L’affaire des assistants parlementaires reste le dossier le plus lourd
Le second front est plus ancien et plus explosif. Il s’agit de l’affaire des assistants parlementaires européens. Dans ce dossier, la justice a déjà condamné Marine Le Pen en première instance pour détournement de fonds publics, en retenant l’hypothèse d’assistants payés par le Parlement européen mais travaillant en réalité pour le parti. Elle a fait appel, et la décision est attendue le 7 juillet 2026.

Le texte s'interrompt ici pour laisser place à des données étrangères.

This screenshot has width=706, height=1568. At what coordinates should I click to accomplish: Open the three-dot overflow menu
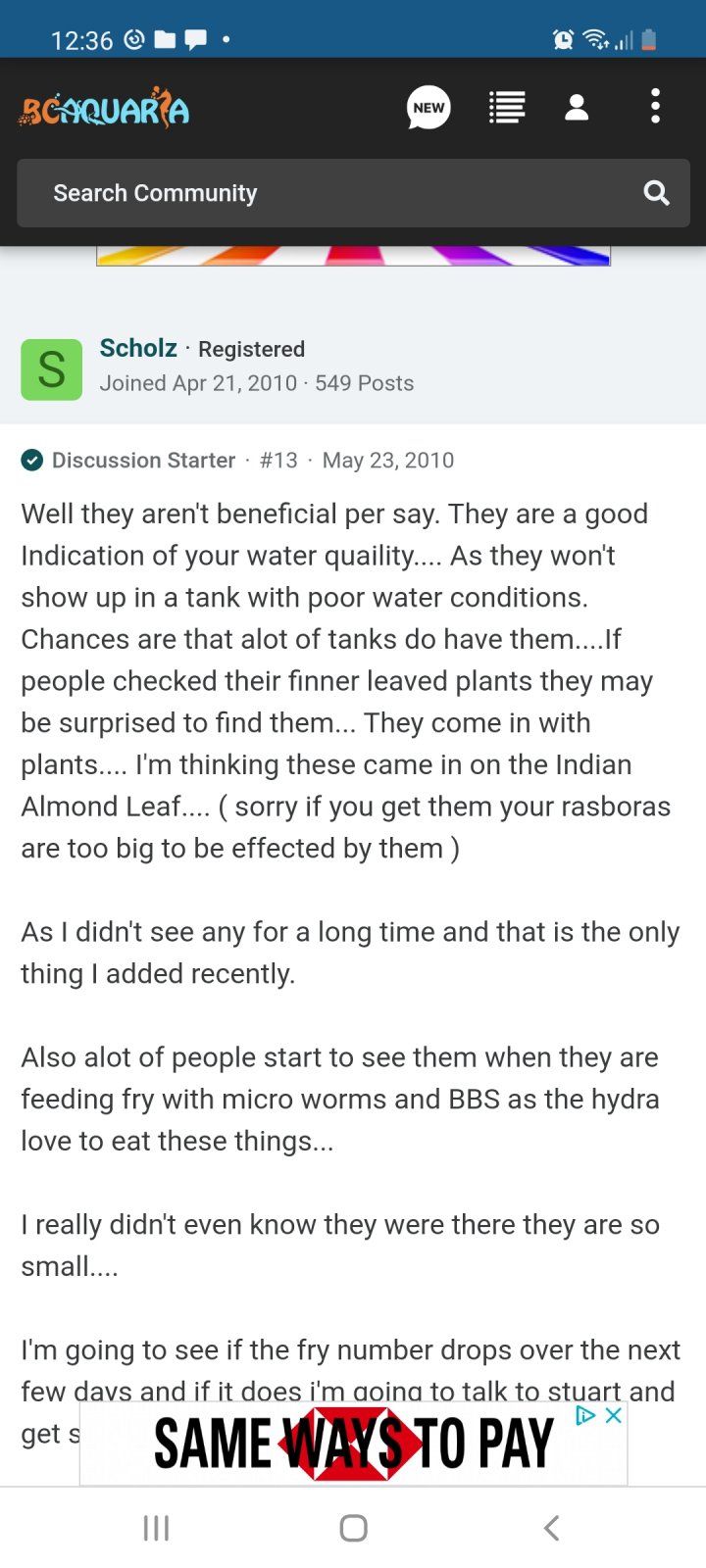[x=655, y=107]
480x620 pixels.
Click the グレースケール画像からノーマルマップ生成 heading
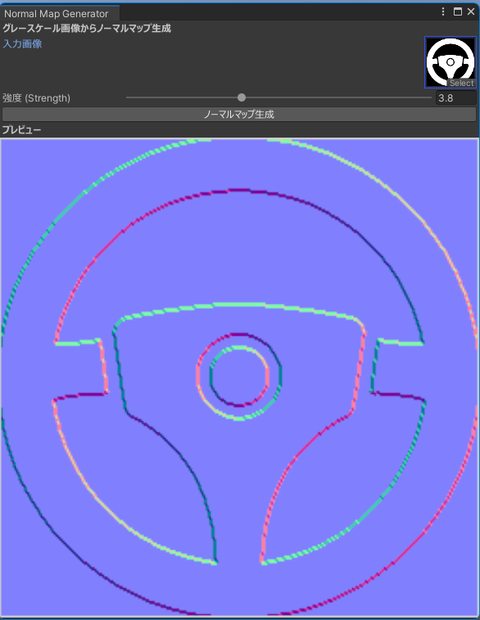pos(87,28)
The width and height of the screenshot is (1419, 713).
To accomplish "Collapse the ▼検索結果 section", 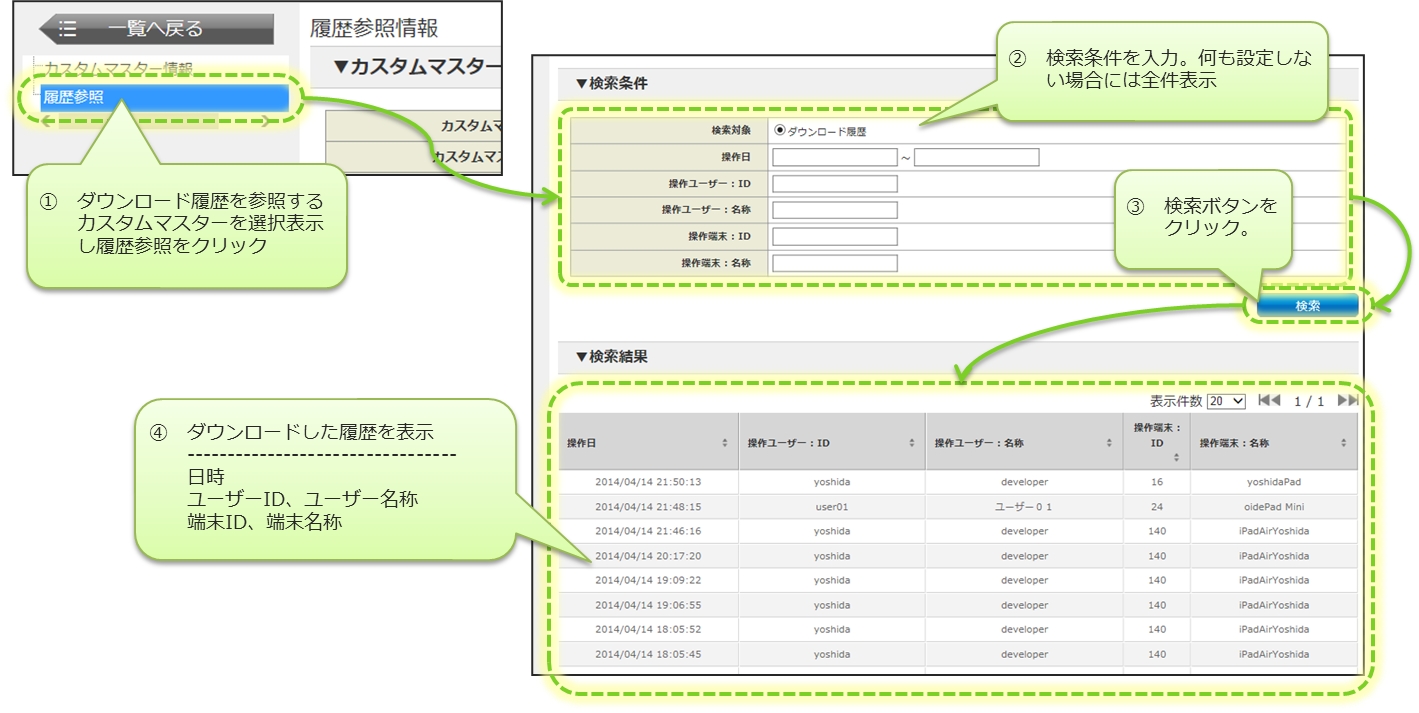I will click(611, 356).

Jordan Bardella est lui aussi rattrapé par cette affaire, mais sur un autre épisode. Il a été assistant parlementaire de Jean-François Jalkh pendant quelques mois, il y a une douzaine d’années. À l’époque, la justice avait renoncé à le poursuivre faute d’indices jugés suffisants. Désormais, une nouvelle plainte d’Anticor a conduit à l’ouverture d’une information judiciaire. Une information judiciaire, c’est une enquête confiée à un juge d’instruction, souvent sur des dossiers complexes ou sensibles.

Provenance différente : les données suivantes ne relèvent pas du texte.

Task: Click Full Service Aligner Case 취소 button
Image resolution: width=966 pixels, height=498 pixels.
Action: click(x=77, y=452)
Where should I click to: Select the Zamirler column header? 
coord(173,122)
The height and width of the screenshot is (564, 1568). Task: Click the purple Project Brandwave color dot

Anticor affirme disposer d’éléments nouveaux. L’association a déposé une plainte avec constitution de partie civile pour obtenir la désignation d’un juge. Elle vise plusieurs personnes pour faux et usage de faux, escroquerie en bande organisée, escroquerie au jugement, détournement de fonds et recel. Les faits allégués portent notamment sur la fabrication a posteriori de documents censés prouver un travail parlementaire, ainsi que sur l’achat d’un agenda présenté comme contemporain mais acquis plus tard selon des éléments évoqués par la presse.

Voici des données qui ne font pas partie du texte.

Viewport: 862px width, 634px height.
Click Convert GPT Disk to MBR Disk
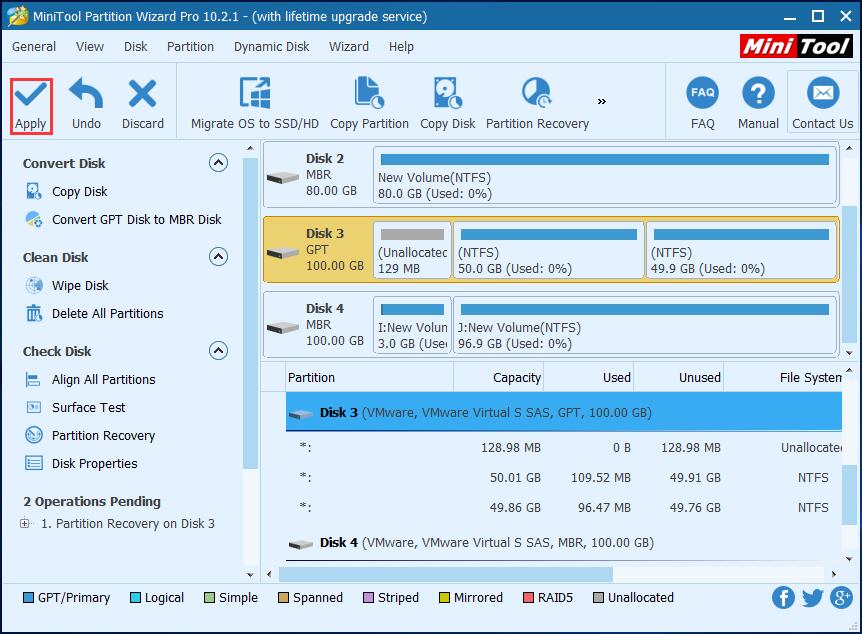137,220
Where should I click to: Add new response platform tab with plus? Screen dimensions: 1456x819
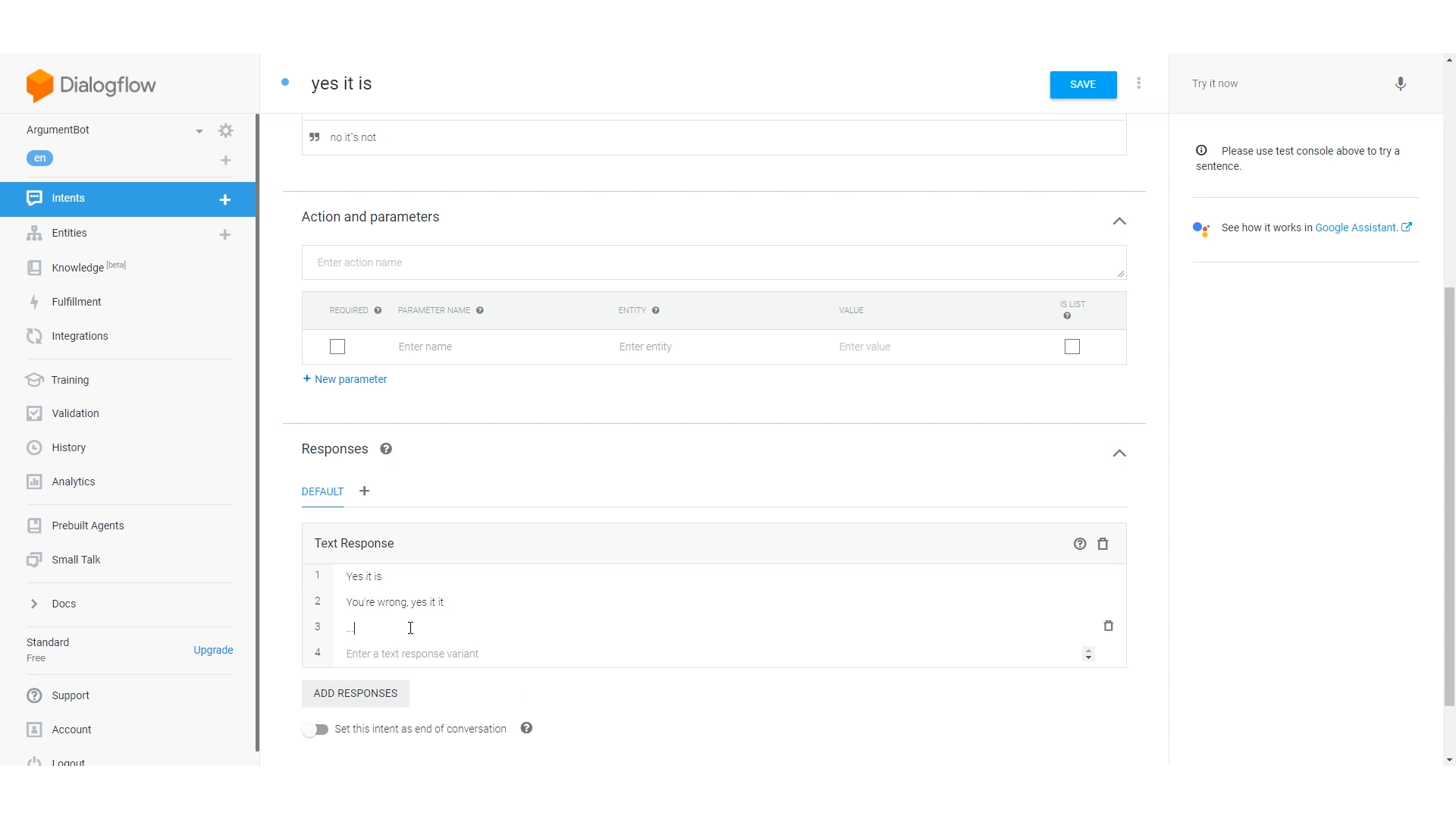pyautogui.click(x=365, y=491)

Ce que ces affaires changent concrètement pour le RN
Sur le plan politique, le danger est évident. Si Marine Le Pen est définitivement empêchée, Jordan Bardella devient le recours naturel du parti pour 2027. Mais le président du RN n’est plus seulement l’héritier potentiel. Il entre lui aussi dans une zone de fragilité judiciaire. Pour un parti qui construit depuis des années son image de force prête à gouverner, l’effet est direct : la communication se complique, et la promesse de normalisation perd de sa force.
Le paradoxe est brutal. Le RN peut encore contester les soupçons et rappeler qu’une procédure n’est pas une condamnation. De son côté, le parti a déjà dénoncé à plusieurs reprises une instrumentalisation politique, en soutenant que les prestations de média training mises en cause avaient été validées par les services du Parlement européen. Cette ligne de défense vise à déplacer le débat : non plus sur la moralité du parti, mais sur la régularité administrative des dépenses.
En face, les associations anticorruption jouent un autre rôle. Elles ne représentent pas un camp partisan, mais une contre-pression civique. Leur stratégie est simple : pousser le parquet à ouvrir des procédures, puis demander un juge quand l’enquête tarde ou se heurte à des obstacles. C’est ce qui fait de ces dossiers des affaires lourdes pour les partis concernés. Elles ne se résument pas à des polémiques médiatiques. Elles peuvent durer des années, coûter cher en défense et peser sur les investitures, les campagnes et la crédibilité publique.
Pourquoi les prochaines semaines comptent
Le prochain rendez-vous clé est fixé au 7 juillet 2026, avec la décision de la cour d’appel de Paris dans l’affaire des assistants parlementaires. Ce jugement dira si la condamnation de Marine Le Pen est confirmée, atténuée ou annulée. En pratique, il pèsera sur tout le dispositif électoral du RN.
En parallèle, l’enquête du parquet européen n’en est qu’à ses débuts. Les perquisitions ouvrent une phase plus intrusive, mais elles ne disent pas encore où ira le dossier. Pour le RN, le risque n’est donc pas un seul choc judiciaire. C’est une succession de coups portés au même endroit : la gestion de l’argent public, européen dans un cas, parlementaire dans l’autre. Et c’est précisément là que se joue la suite.